→ Problem to solve: Copy the data as given. No line may be skipped.

(Data entries)
--- START ---

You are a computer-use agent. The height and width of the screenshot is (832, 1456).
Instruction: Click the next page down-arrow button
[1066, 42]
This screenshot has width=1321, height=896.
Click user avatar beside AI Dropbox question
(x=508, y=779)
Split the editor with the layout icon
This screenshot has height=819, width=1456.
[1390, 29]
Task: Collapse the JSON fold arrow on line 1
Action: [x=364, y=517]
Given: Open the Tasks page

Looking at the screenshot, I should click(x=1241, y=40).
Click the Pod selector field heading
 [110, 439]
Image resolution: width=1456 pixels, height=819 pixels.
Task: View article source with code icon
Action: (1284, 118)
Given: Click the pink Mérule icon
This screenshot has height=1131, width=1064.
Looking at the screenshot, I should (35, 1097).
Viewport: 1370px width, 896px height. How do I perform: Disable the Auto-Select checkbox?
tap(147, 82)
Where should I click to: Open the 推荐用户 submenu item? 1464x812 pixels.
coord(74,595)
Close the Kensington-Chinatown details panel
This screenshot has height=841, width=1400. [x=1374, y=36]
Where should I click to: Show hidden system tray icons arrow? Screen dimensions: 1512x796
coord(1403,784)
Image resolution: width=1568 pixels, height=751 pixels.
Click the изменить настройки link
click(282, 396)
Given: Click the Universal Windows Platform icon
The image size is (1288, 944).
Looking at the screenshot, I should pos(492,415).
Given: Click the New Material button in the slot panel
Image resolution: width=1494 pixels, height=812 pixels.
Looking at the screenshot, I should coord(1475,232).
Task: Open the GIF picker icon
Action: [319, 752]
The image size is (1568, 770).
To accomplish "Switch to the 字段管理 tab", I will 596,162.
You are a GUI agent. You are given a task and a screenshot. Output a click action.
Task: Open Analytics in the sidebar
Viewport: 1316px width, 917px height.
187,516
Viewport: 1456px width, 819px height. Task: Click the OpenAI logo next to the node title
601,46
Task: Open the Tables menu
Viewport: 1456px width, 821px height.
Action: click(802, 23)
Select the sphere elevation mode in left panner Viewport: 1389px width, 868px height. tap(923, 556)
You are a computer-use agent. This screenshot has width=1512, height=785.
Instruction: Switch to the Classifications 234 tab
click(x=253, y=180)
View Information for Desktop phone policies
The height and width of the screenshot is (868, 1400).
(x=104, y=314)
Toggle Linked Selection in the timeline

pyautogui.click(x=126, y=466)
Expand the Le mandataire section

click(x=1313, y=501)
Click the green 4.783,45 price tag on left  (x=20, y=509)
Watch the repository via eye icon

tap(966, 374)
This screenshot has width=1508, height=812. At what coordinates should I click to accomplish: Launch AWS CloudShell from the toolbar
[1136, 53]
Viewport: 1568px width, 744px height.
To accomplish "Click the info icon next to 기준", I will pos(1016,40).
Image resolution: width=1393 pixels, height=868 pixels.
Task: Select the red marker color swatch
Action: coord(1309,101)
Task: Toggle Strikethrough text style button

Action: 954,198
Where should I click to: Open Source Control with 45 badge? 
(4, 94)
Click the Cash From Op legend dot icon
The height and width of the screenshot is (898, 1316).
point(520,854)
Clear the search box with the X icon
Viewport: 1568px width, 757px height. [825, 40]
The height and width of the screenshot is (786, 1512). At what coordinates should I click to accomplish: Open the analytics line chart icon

--- END ---

→ Task response:
You are a computer-use agent. The height and width of the screenshot is (832, 1456).
Instruction: Click the next page down-arrow button
[1066, 42]
This screenshot has width=1321, height=896.
Click user avatar beside AI Dropbox question
(x=508, y=779)
Split the editor with the layout icon
This screenshot has height=819, width=1456.
[1390, 29]
Task: Collapse the JSON fold arrow on line 1
Action: [x=364, y=517]
Given: Open the Tasks page

Looking at the screenshot, I should click(x=1241, y=40).
Click the Pod selector field heading
 [110, 439]
Image resolution: width=1456 pixels, height=819 pixels.
Task: View article source with code icon
Action: (1284, 118)
Given: Click the pink Mérule icon
This screenshot has height=1131, width=1064.
Looking at the screenshot, I should (35, 1097).
Viewport: 1370px width, 896px height. How do I perform: Disable the Auto-Select checkbox?
tap(147, 82)
Where should I click to: Open the 推荐用户 submenu item? 1464x812 pixels.
coord(74,595)
Close the Kensington-Chinatown details panel
This screenshot has height=841, width=1400. [x=1374, y=36]
Where should I click to: Show hidden system tray icons arrow? Screen dimensions: 1512x796
coord(1403,784)
Image resolution: width=1568 pixels, height=751 pixels.
Click the изменить настройки link
click(282, 396)
Given: Click the Universal Windows Platform icon
The image size is (1288, 944).
Looking at the screenshot, I should pos(492,415).
Given: Click the New Material button in the slot panel
Image resolution: width=1494 pixels, height=812 pixels.
Looking at the screenshot, I should coord(1475,232).
Task: Open the GIF picker icon
Action: [319, 752]
The image size is (1568, 770).
To accomplish "Switch to the 字段管理 tab", I will 596,162.
You are a GUI agent. You are given a task and a screenshot. Output a click action.
Task: Open Analytics in the sidebar
Viewport: 1316px width, 917px height.
187,516
Viewport: 1456px width, 819px height. Task: Click the OpenAI logo next to the node title
601,46
Task: Open the Tables menu
Viewport: 1456px width, 821px height.
Action: click(802, 23)
Select the sphere elevation mode in left panner Viewport: 1389px width, 868px height. tap(923, 556)
You are a computer-use agent. This screenshot has width=1512, height=785.
Instruction: Switch to the Classifications 234 tab
click(x=253, y=180)
View Information for Desktop phone policies
The height and width of the screenshot is (868, 1400).
(x=104, y=314)
Toggle Linked Selection in the timeline

pyautogui.click(x=126, y=466)
Expand the Le mandataire section

click(x=1313, y=501)
Click the green 4.783,45 price tag on left  (x=20, y=509)
Watch the repository via eye icon

tap(966, 374)
This screenshot has width=1508, height=812. At what coordinates should I click to accomplish: Launch AWS CloudShell from the toolbar
[1136, 53]
Viewport: 1568px width, 744px height.
To accomplish "Click the info icon next to 기준", I will pos(1016,40).
Image resolution: width=1393 pixels, height=868 pixels.
Task: Select the red marker color swatch
Action: coord(1309,101)
Task: Toggle Strikethrough text style button

Action: 954,198
Where should I click to: Open Source Control with 45 badge? 
(4, 94)
Click the Cash From Op legend dot icon
The height and width of the screenshot is (898, 1316).
point(520,854)
Clear the search box with the X icon
Viewport: 1568px width, 757px height. [825, 40]
The height and width of the screenshot is (786, 1512). At what coordinates should I click to accomplish: Open the analytics line chart icon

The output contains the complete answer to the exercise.